« L’Académie portugaise du cinéma félicite António Ferreira, le producteur, l’ensemble de l’équipe artistique et technique, ainsi que les autres professionnels ayant participé à la réalisation de *A Memória do Cheiro das Coisas*, et leur souhaite le plus grand succès dans cette nouvelle étape du parcours du film », peut-on lire dans le communiqué de l’Académie.
Le film a fait l’objet d’un vote ces dernières semaines parmi les membres de l’Académie, aux côtés de « 18 Buracos para o Paraíso » (18 trous vers le paradis), de João Nuno Pinto, « Maria Vitória », de Mário Patrocínio, « Primeira Pessoa do Plural » (Première personne du pluriel), de Sandro Aguilar, « Projeto Global » (Projet global), d’Ivo M. Ferreira, et « Terra Vil » (Terre maudite), de Luís Campos.

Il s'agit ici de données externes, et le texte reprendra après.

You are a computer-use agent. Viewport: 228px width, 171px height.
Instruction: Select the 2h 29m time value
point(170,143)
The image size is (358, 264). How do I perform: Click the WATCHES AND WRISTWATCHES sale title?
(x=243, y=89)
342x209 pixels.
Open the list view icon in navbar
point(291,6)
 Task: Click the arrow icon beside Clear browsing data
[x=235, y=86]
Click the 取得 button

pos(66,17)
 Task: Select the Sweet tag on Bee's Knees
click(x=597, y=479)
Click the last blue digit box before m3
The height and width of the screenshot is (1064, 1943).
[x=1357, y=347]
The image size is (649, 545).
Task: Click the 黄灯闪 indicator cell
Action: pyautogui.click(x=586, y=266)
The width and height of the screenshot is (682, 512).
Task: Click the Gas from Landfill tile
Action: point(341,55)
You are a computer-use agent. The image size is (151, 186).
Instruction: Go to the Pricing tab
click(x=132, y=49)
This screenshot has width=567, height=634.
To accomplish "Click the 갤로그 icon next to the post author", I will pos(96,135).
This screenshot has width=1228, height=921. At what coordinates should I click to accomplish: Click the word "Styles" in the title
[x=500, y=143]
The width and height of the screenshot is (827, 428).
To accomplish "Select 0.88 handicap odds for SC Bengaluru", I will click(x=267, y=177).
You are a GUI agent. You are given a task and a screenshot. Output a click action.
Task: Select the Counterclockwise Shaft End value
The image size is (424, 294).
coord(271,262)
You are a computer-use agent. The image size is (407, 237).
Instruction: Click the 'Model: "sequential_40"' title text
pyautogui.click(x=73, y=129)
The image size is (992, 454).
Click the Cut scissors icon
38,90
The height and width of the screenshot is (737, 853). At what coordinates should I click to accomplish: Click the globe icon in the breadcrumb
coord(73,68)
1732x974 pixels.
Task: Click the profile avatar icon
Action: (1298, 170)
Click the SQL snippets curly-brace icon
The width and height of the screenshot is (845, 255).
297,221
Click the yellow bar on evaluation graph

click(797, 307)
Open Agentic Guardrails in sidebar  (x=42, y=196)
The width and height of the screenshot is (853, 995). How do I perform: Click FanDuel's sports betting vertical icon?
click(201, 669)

Le film d’António Ferreira est un récit de fiction qui aborde le racisme, le vieillissement et les traumatismes de guerre.
L’histoire s’articule autour d’Armênio qui, à l’aube de ses 80 ans, emménage dans une maison de retraite, mécontent d’être traité comme les autres résidents âgés et incapable d’accepter l’aide d’une aide-soignante portugaise noire.
C’est sur Hermínia, cette femme noire, qu’Armênio déchaîne ses préjugés et son racisme, tout en revivant, dans ses cauchemars, l’époque où il a combattu pendant la guerre coloniale en Afrique.
Dans une interview accordée à Lusa avant la première, António Ferreira a expliqué qu’il souhaitait réaliser un film sur le vieillissement, ce moment irréversible à la fin de la vie, et, parallèlement, aborder ce qui persiste encore dans la société portugaise plusieurs décennies après la fin de la guerre dans les territoires colonisés.
Les militaires portugais « avaient subi un lavage de cerveau qui leur faisait considérer les Noirs comme des ennemis. À la fin de la guerre, le pays a connu une révolution, et personne n’a rien expliqué à ces hommes sur ce qu’on leur avait inculqué ; personne n’a jamais démantelé ces idées et ces préjugés qui ont persisté pendant des décennies », a déploré António Ferreira.
Le réalisateur, né en 1970, a mené des recherches auprès d’anciens combattants et de psychologues, et s’est inspiré de son expérience personnelle en tant que fils d’un homme marqué par les séquelles de la guerre.
« A Memória do Cheiro das Coisas » met en scène José Martins dans le rôle d’Armênio, qui tente d’accepter le passé et le vieillissement tout en faisant face à Hermínia, incarnée par Mina Andala.
Ce film a valu à José Martins le prix du meilleur acteur au Festival du film de Shanghai, en Chine, et à António Ferreira le prix du meilleur scénario, coécrit avec Tiago Cravidão, au Festival du film de Tanger, au Maroc.